Anche lo stile della triarchia angelica rimanda a rappresentazioni occidentali, già citate a proposito della
triarchia con la Madonna Regina, tra cui l’Annuncio a S. Zaccaria in Santa Sofia a Benevento, gli Arcangeli
nella scena del Risveglio nell’Exultet Vat. Lat. 9820, gli angeli nella scena di Battesimo nella chiesa ad
Olevano.
Le triarchie sono alleggerite dalla presenza della decorazione floreale verde e rossa, già presente sulla pare-
te di fondo. Soltanto sotto la triarchia apostolica è visibile un motivo decorativo insolito, costituito da larghe
fasce a denti di sega sovrapposte, di diverso colore.
Le restanti pareti, un tempo anch’esse decorate, appaiono oggi spoglie o ricoperte da piccoli frammenti di
affreschi illeggibili che secondo Lavermicocca illustrano un ciborio con clipeo circondato dai quattro evan-
gelisti ed un clipeo sorretto dagli arcangeli Michele e Raffaele, come del resto chiariscono le didascalie:
LUCAS IOANES EU(ANGE)LISTA e A(RCH)ANG(ELUS) GABRI(E)L; MICH(AI)L.

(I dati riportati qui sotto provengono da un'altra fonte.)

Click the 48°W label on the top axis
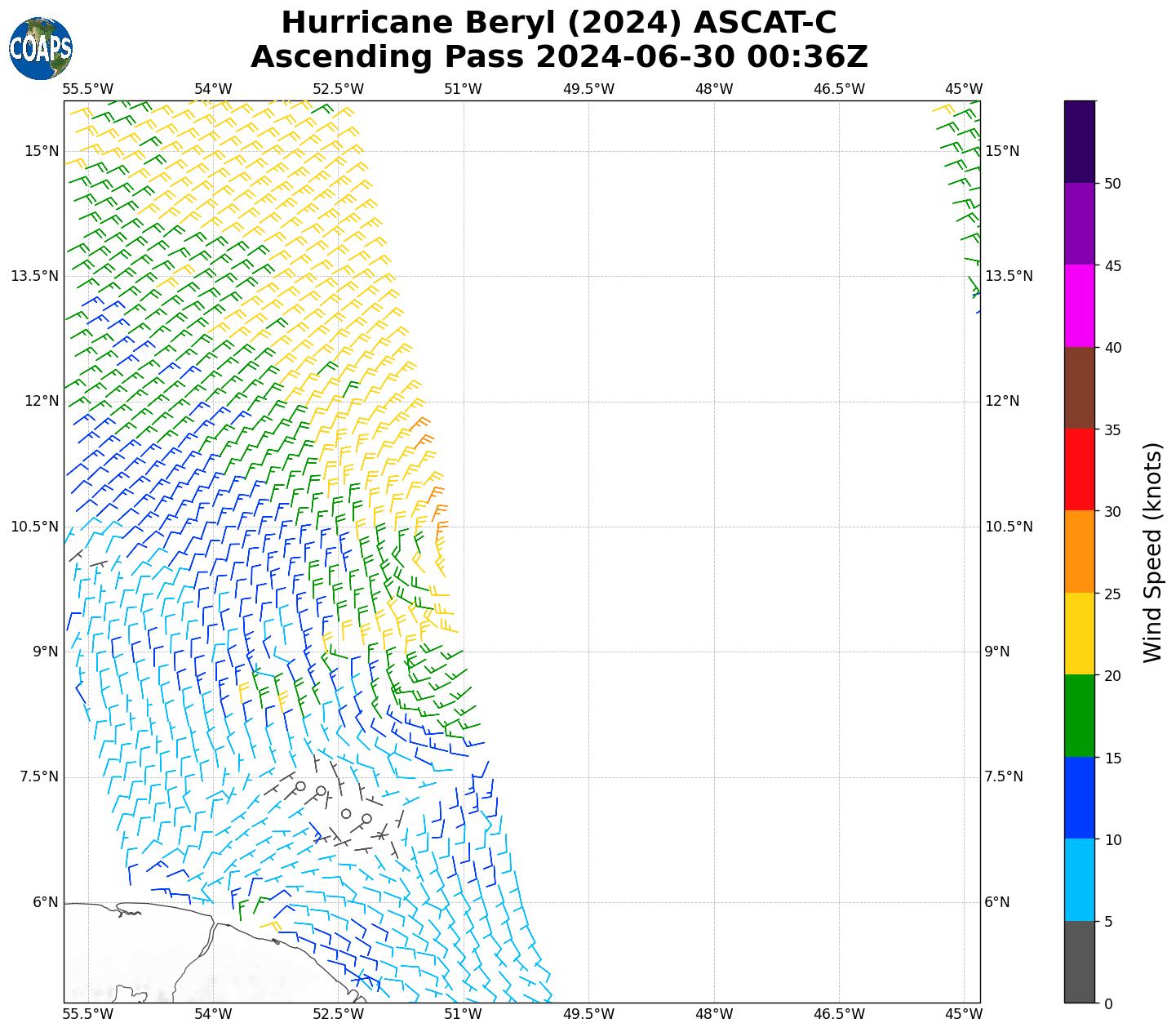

Per quanto riguarda il primo, Nino Lavermicocca fa risalire l’origine del tema iconografico in un’opera del
patriarca di Costantinopoli, Germano, il quale ne fornisce anche l’esegesi.
Tuttavia oltre a diverse raffigurazioni orientali, abbiamo la presenza del soggetto anche in ambito occidentale già dall’VIII secolo, come fa notare il De Francovich a proposito delle miniature irlandesi e continentali. Mentre in tempi più recenti e in ambito più strettamente italo-meridionale esso riappare nei codici
miniati e negli Exultet .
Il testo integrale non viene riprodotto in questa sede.